“Great, yet another blog about Africa” is not the response you want when you’re pitching the project to a group of Zimbabweans over lunch. But I understood Zaheera’s cynicism, and yes, this is another blog about Africa.
Except that it’s told by Africans, and its aim is to give the rest of the world a glimpse of real life on different parts of the continent. It’s a space to share the stories that we don’t hear often enough; the ones that get buried under the doom-and-gloom reporting that continues to shape the continent’s image.
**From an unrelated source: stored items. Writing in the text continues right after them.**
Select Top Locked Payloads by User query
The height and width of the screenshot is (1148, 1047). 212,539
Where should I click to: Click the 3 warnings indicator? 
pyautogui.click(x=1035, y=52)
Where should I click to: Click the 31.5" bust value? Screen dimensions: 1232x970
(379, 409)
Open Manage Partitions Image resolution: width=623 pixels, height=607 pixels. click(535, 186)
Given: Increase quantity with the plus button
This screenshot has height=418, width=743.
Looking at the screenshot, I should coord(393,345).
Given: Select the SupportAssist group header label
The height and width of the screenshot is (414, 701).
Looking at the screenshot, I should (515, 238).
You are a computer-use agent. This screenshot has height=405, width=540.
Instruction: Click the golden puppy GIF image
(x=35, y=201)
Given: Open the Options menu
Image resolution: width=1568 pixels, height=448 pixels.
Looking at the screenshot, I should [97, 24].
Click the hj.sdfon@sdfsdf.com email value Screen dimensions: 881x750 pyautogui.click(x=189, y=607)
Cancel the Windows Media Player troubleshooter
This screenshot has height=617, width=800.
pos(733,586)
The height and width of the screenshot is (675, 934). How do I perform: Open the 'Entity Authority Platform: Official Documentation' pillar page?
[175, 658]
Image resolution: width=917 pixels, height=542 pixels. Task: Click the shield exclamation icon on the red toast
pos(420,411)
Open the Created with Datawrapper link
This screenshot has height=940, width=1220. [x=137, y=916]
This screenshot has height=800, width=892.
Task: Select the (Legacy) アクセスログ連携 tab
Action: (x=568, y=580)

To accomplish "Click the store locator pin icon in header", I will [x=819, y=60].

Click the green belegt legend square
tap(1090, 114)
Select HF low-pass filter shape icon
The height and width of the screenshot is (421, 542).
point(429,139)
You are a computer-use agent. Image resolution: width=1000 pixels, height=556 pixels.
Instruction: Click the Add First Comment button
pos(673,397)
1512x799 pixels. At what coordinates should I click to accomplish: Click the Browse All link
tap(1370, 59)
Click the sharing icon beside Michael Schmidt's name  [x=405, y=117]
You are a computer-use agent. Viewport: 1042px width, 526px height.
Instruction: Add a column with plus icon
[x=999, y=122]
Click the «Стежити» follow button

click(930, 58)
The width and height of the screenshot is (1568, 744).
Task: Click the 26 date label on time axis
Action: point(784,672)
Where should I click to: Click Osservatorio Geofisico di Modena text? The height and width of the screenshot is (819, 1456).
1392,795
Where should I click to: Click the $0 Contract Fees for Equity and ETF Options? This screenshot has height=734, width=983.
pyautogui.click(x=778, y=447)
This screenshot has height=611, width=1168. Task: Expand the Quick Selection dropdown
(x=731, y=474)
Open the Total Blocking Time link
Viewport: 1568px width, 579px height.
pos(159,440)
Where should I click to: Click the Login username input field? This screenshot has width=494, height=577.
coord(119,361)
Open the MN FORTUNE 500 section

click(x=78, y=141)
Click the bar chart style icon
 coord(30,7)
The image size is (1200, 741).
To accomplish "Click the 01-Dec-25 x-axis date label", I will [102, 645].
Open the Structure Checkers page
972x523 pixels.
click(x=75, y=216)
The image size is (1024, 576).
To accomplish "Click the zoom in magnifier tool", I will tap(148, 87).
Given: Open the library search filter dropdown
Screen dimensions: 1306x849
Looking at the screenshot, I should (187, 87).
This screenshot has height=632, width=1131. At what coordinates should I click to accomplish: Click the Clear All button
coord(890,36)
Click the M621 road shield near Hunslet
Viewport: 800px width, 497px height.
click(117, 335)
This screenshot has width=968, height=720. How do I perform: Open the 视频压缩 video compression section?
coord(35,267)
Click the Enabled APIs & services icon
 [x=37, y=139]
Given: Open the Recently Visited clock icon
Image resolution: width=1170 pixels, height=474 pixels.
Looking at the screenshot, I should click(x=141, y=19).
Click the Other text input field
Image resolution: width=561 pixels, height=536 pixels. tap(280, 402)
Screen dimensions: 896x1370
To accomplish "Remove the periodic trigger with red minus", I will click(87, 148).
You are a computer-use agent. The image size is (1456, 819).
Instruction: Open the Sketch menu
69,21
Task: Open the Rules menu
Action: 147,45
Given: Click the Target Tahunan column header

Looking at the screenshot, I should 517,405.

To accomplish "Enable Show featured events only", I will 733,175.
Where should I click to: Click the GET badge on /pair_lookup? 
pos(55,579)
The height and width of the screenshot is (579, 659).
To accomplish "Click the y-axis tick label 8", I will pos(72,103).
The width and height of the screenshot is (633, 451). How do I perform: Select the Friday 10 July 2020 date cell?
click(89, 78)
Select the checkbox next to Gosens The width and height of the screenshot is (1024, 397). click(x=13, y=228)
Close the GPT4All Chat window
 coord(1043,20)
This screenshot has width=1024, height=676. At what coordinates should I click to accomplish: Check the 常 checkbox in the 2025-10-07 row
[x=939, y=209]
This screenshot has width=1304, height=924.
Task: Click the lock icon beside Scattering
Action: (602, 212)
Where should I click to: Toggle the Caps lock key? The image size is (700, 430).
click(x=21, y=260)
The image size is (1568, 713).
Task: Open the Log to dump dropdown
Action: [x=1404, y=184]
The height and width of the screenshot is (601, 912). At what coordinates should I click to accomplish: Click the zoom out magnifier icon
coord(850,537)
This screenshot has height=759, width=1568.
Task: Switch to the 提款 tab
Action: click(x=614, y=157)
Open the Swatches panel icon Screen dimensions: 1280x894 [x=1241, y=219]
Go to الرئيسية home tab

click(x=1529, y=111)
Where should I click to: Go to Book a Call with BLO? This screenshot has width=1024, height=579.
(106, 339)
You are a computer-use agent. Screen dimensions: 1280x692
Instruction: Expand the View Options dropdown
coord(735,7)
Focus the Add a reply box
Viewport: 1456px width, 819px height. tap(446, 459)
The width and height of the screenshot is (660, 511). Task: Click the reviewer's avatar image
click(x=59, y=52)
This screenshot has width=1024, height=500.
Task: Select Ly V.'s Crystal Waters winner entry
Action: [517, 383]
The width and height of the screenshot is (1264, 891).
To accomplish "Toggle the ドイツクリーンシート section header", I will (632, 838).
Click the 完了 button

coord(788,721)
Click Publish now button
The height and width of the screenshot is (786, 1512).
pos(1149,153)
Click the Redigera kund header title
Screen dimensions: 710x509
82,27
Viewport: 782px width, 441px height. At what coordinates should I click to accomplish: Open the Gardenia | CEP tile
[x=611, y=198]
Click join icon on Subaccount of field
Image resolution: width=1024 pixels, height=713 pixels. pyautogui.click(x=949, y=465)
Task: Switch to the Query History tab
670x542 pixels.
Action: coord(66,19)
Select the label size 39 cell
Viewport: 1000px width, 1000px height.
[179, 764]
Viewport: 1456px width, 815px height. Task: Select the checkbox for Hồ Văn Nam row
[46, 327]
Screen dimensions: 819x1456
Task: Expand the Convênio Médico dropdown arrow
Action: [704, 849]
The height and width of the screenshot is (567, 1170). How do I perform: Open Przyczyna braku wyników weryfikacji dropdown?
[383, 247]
The Dark Continent narrative has been knocked to shame but, like Fifty Shades of Grey, it persists. A soldier carrying an AK-47; naked children with protruding ribs; women balancing groceries on their heads; villagers queuing for medication – these recycled images scream “This is Africa!” when they’re really a trite, tired representation. The continent has its challenges but we are not our wars, poverty and diseases.
“An emerging market”, “exotic” women, technology booms, safaris, and National Geographic-worthy sunsets don’t sum us up either. They reduce us.
The point of this blog isn’t to romanticise Africa but to normalise it; to rubbish the idea that we exist between two extremes – despair and development; and to invite Africans to write about their world instead of being written about.
It’s time we tell our own stories. As you’ll see, it makes for refreshing reading.